网页摘录:
..............................
纵观《水浒传》,潘金莲是非常复杂的一个人物,她确实有及其可恨的一面,但是她的遭遇又是十分的悲苦与不幸。
她出身卑微,但本性其实并不坏的。关于潘金莲的身世,书上这样写:“那清河县里有一个大户人家,有个使女,小名唤作潘金莲,年方二十余岁,颇有些颜色,因为那个大户要缠她,这女使只是去告主人婆,意下不肯依从。那个大户以此记恨于心,却倒赔他些房,不要武大一文钱,白白地嫁与他。”
从这段话中,可以观出潘金莲的悲情,心比天高却身为下贱。自小被卖,成人之后也没有自主性,只是因为拒绝了主人的无理要求,便被活活糟践了婚姻。主人不仅将她嫁给了一个与她极不相配的人,而且还倒贴钱银,此等遭遇,确实令人扼腕叹息。由此可看出,潘金莲本性并不爱慕虚荣,虽出身下贱,但心地却极为高傲。
嫁给武大郎后,由于自身的美貌和丈夫的无能,潘金莲经常受到骚扰,不堪其忧的潘金莲随着丈夫搬了家。潘金莲并不是传统意义上招蜂引蝶的女子,相反,她一开始是甘心做一个没有爱情,枯萎年华的妇女的。潘金莲看待和武大郎的这段婚姻,可以说是没有抱太大波澜起伏的希望的,但又极力安慰自己恪守妇道。
..............................
[来源列表]
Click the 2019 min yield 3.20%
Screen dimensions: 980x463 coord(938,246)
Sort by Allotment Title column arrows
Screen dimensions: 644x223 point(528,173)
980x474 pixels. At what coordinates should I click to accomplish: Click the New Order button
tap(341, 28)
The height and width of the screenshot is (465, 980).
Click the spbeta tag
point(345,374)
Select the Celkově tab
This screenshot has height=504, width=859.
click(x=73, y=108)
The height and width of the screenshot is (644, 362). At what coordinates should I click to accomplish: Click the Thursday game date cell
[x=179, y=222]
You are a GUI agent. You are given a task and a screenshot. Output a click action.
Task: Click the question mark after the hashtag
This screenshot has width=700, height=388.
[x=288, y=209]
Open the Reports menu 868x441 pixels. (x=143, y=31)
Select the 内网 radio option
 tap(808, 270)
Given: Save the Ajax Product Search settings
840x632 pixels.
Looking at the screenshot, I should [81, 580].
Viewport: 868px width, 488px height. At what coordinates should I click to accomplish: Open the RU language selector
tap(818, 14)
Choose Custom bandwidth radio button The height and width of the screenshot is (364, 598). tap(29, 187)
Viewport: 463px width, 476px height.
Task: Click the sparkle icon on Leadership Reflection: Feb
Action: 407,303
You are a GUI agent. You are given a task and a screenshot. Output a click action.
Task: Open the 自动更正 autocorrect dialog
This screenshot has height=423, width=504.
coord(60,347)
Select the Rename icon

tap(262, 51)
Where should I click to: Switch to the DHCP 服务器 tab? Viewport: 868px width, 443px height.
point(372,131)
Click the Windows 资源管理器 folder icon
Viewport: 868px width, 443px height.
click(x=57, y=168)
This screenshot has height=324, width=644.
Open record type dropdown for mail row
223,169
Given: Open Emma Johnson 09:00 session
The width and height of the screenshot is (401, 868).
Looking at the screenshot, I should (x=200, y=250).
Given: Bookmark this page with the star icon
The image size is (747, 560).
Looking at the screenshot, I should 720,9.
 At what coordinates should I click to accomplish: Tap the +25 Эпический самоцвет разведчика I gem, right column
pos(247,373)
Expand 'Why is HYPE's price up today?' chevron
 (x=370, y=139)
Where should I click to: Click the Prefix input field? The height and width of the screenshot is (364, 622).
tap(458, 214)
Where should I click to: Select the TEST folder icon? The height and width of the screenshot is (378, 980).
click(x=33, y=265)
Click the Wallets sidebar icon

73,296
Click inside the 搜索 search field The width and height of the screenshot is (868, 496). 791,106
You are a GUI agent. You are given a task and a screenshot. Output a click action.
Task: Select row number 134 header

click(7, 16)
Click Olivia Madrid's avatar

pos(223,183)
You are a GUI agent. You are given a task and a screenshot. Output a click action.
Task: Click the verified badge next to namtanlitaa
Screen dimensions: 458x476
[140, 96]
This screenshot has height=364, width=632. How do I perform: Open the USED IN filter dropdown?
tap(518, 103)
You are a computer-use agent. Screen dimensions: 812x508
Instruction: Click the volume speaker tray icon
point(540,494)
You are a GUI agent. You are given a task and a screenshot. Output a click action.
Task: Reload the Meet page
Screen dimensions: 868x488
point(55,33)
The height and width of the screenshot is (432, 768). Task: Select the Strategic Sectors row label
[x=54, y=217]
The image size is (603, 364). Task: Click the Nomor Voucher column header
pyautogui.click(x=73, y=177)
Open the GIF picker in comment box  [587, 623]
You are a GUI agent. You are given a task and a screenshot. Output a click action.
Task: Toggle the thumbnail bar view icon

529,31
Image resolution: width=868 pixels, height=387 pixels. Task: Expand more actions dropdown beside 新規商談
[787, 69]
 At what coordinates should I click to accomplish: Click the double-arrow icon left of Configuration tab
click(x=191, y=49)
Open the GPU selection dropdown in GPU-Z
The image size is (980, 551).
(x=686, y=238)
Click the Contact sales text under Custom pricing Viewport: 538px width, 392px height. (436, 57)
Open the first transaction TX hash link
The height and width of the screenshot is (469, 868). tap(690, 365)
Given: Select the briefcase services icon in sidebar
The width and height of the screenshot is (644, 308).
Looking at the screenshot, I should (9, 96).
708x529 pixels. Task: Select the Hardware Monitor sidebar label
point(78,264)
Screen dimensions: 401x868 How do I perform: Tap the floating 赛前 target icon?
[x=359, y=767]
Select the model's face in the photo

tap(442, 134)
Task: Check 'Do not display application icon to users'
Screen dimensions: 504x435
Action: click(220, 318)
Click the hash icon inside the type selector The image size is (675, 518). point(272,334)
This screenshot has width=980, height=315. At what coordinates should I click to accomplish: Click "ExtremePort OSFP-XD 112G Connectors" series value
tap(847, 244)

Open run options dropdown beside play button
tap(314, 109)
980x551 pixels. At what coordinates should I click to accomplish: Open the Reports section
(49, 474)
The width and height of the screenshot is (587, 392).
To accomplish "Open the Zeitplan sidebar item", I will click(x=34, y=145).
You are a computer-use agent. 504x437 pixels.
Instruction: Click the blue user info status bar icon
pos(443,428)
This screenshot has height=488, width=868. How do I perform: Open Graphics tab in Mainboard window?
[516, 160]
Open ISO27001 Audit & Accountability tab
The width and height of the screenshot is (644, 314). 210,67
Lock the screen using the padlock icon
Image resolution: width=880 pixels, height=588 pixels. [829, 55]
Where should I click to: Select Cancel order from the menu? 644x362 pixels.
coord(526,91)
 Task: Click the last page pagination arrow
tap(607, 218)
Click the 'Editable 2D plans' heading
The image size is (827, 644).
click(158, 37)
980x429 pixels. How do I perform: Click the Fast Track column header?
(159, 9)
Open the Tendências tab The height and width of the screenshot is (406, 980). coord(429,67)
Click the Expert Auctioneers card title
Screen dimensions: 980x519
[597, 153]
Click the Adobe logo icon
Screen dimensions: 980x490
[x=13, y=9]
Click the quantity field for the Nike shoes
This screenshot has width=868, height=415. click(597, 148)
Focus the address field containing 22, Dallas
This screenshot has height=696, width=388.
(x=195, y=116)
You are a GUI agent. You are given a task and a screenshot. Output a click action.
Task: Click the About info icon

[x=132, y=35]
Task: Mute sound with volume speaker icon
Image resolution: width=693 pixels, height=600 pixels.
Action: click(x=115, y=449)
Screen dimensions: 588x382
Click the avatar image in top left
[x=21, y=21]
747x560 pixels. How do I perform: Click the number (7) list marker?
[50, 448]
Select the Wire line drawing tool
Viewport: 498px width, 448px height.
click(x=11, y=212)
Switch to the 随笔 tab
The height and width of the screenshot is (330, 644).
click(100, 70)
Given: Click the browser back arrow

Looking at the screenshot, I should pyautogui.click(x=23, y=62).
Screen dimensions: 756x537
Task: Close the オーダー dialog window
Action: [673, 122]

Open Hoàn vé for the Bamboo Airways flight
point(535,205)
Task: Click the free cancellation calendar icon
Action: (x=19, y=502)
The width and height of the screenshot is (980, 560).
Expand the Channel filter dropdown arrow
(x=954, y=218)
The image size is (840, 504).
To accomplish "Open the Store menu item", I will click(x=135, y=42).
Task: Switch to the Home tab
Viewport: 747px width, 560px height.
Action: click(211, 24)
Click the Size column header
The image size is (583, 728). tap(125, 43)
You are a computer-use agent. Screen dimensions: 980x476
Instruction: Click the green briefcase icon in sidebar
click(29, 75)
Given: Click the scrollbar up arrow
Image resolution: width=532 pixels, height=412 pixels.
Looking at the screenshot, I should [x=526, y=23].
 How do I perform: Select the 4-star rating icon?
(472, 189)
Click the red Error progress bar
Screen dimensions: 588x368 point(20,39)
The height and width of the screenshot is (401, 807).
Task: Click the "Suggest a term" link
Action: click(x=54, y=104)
..............................
任务指令: 继续写上文那篇分析潘金莲的网页摘录,从它的最后一句之后接着写。

练习输出:
潘金莲和武大郎的结合是一场不幸的婚姻,她们夫妻很不般配,这就是她对于这段婚姻绝望的原因,她与丈夫无法得到真正心灵上的契合。不般配主要表现在一下两个方面:
第一,外貌上的不般配。“眉似初春柳叶,常含着雨恨云愁;脸如三月桃花,暗藏风情月意。纤腰袅娜,拘束的燕懒莺慵;檀口轻盈,勾引得蜂狂蝶乱。玉貌妖娆花解语,芬芳窈窕玉生香。”说明潘金莲很美。 而丈夫武大郎:“身不满五尺,面目生的狰狞,头脑可笑,还被清河县人起了一个很形象的浑名,叫做‘三寸丁谷树皮”。一尺大概三十多厘米,不足五尺意味着武大郎身高最多仅有160厘米,在农耕文明时期,这样的身高等于是残废,难以承担一家的农活,因此武大郎才以不用花大力气的卖炊饼为业。又称他“谷树皮”,可见他皮肤粗糙,十分显老,满脸沧桑。武大郎的丑陋,反衬了潘金莲的美貌,同时,也可以看出,这段婚姻与扈三娘的一样,都是可悲可叹的不对等婚姻。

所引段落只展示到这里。